Code.org uses a more visual approach for developing programs. They have an “Hour of Code” challenge that has 20 exercises. Each challenge resembles a video game maze (Bird chasing Pig, ala Angry Birds, or a Zombie going towards a Sunflower). This approach is different from playing video games, in that you are not using a “real-time” joystick or controls to move and react as you go. Instead, the programming approach requires that you study the maze first, and then plan out your moves ahead of time. Before you can run your program (strategy or plan), you have to assemble and sequence the program steps (snap-together code blocks like Lego blocks) to build or “write” the program. You can “test” your program by clicking the “Run Program” button. If you want to start over and try again, there is a “Reset” button, which puts the characters in the maze back to their original positions.

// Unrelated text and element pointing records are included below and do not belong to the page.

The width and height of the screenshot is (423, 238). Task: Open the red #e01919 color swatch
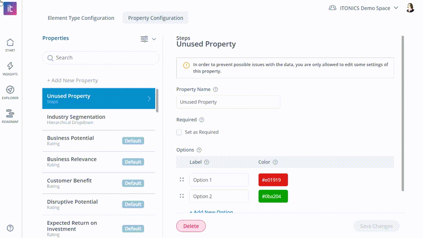click(273, 180)
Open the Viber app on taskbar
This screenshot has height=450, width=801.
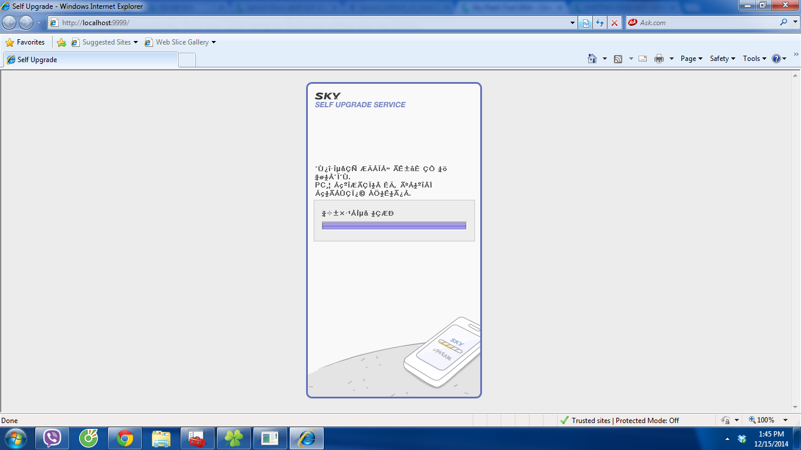52,438
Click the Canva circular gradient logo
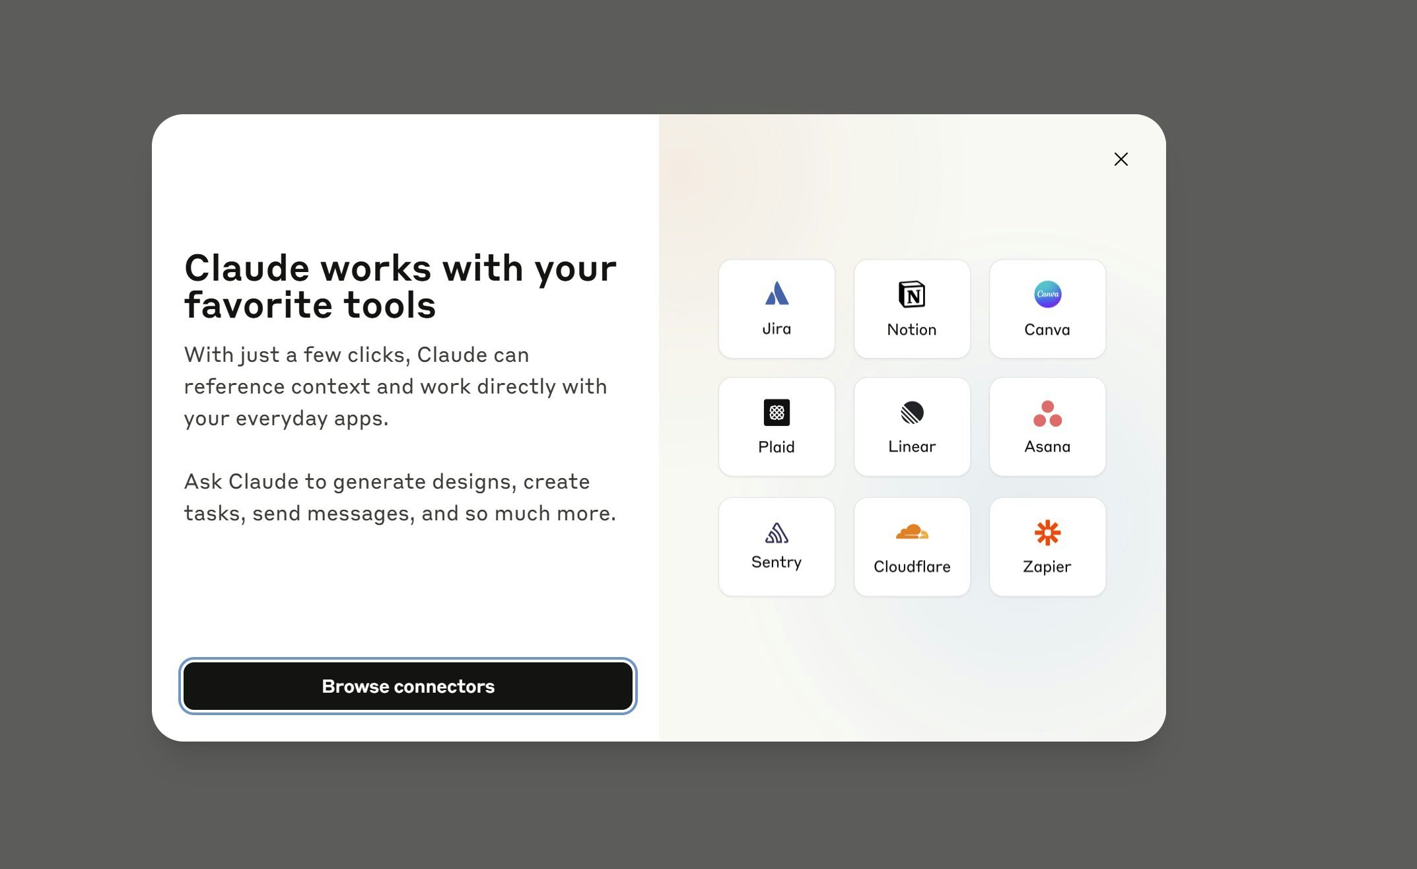The height and width of the screenshot is (869, 1417). 1047,295
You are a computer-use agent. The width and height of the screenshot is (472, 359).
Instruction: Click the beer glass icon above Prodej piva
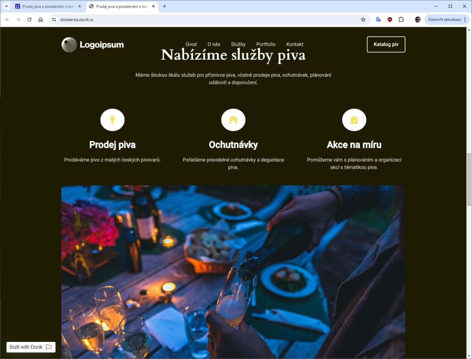pos(113,120)
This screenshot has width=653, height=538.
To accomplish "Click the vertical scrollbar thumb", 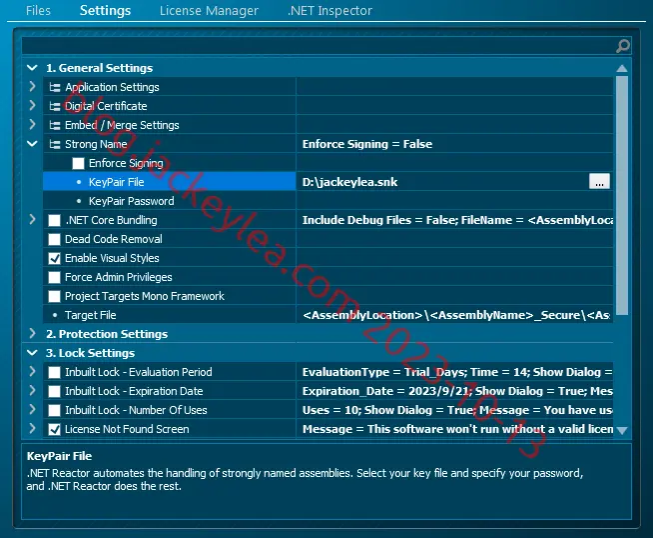I will [622, 195].
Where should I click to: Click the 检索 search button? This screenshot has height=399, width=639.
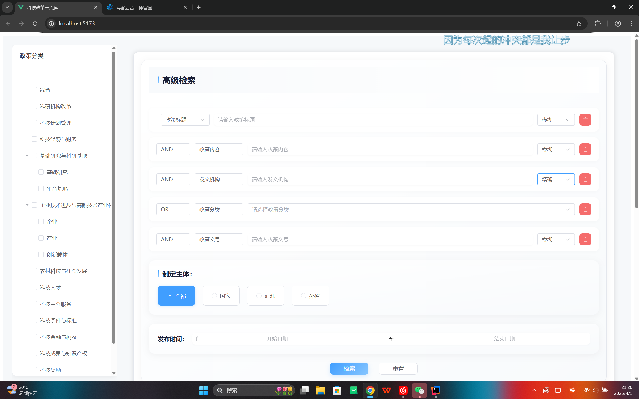click(x=349, y=368)
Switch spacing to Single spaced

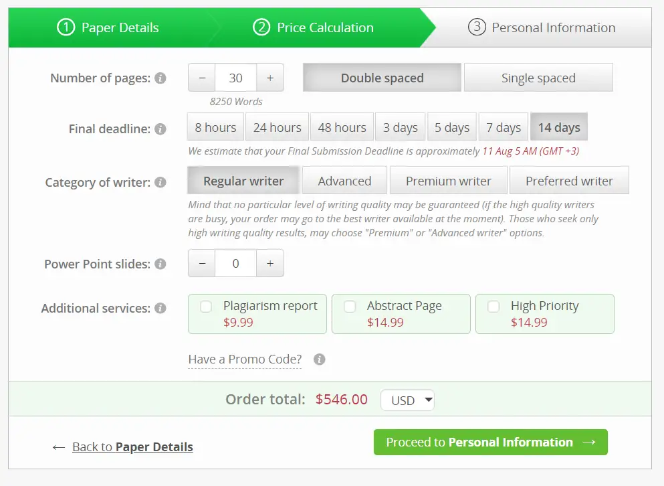point(538,78)
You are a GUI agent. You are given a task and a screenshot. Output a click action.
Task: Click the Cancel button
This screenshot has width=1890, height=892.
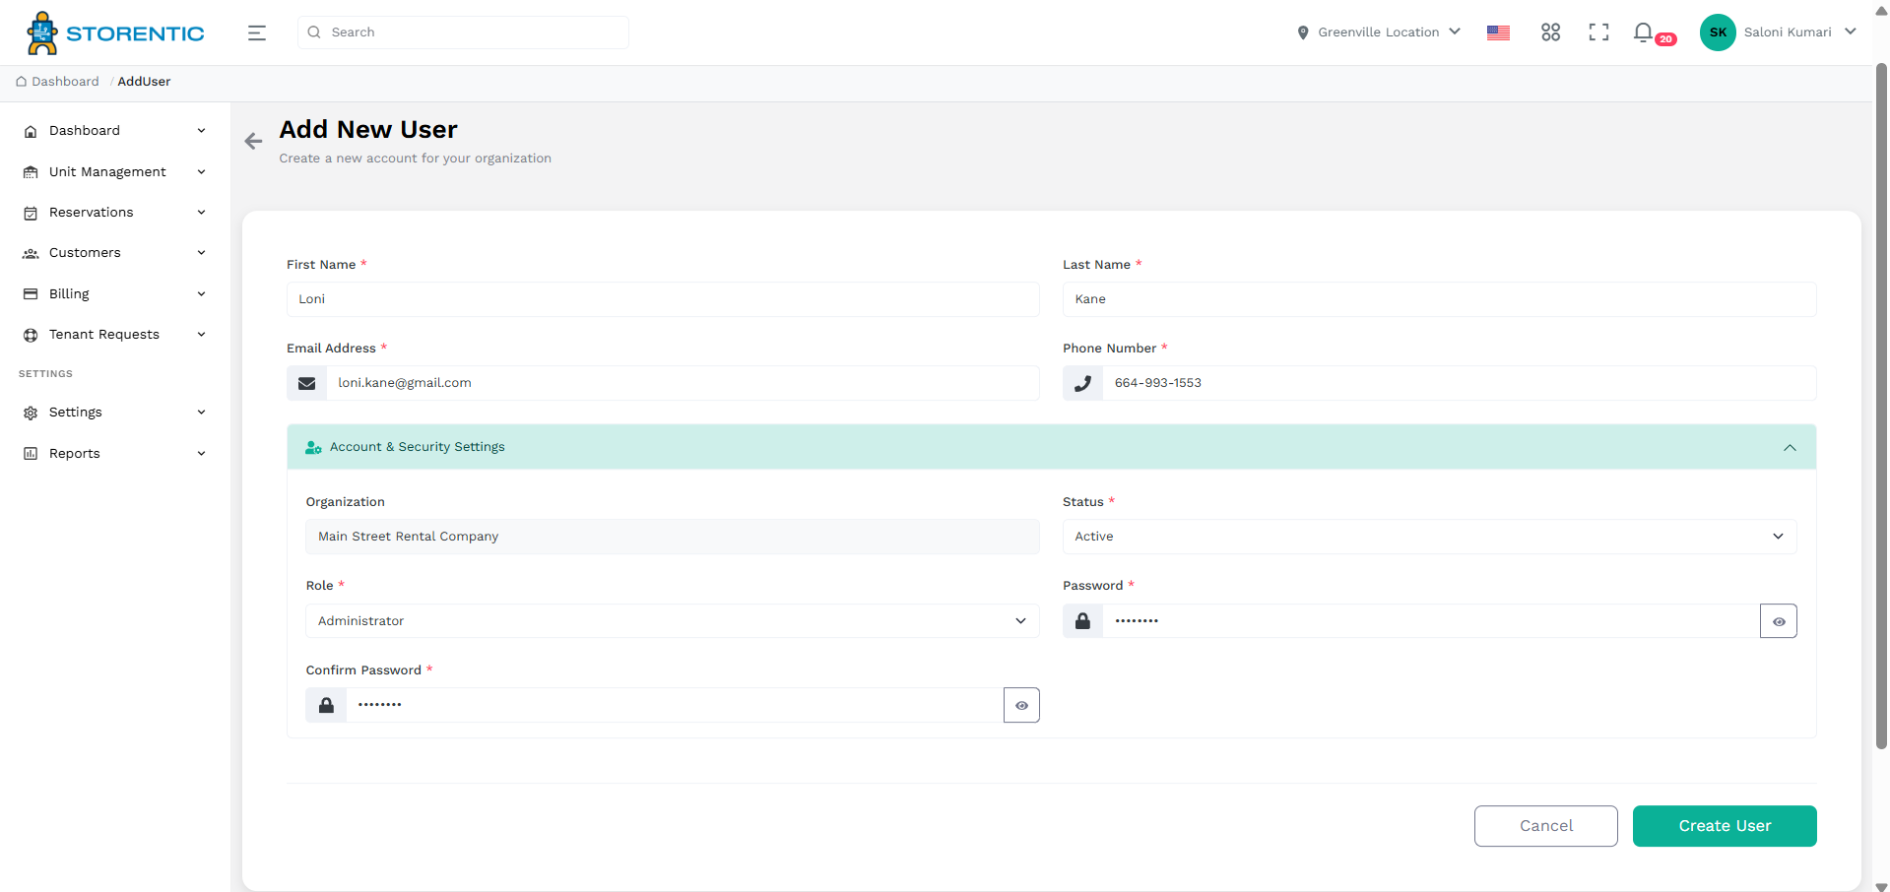click(x=1544, y=826)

Actually, the Hour of Code programs are written behind the scenes for you, based on your assembled code blocks, which you can drag and drop to fit them together. So unlike Codecademy’s approach, you don’t know which underlying computer programming language is actually being run. But on the other hand, the Code.org approach is covering the basic programming concepts that are common to many computer programming languages (sequence, if condition, if/else, do loop or for loop, and do until loop).
In between some of the 20 challenges, you will be presented with video messages from Bill Gates, Mark Zuckerberg and others (a basketball player for Miami Heat who studied Computer Science in college). If you complete all 20 challenges, you are presented an online “Completion Certificate”. You can add your name to the certificate and print it out, and proudly post it on your refrigerator at home!
For those wanting to go beyond the initial Hour of Code, the website has a link to “Learn Beyond an Hour or Code”.
Code.org is a non-profit org that has received lots of corporate support. Codecademy is an education company.
Codecademy’s CEO, Zach Sims, was recently interviewed by the Wall Street Journal. The Zach Sims interview is an interesting read.
I did my “Hour of Code” on my lunch hour yesterday, with a few minutest to spare! I encourage you to give the HOC a try. It’s fun!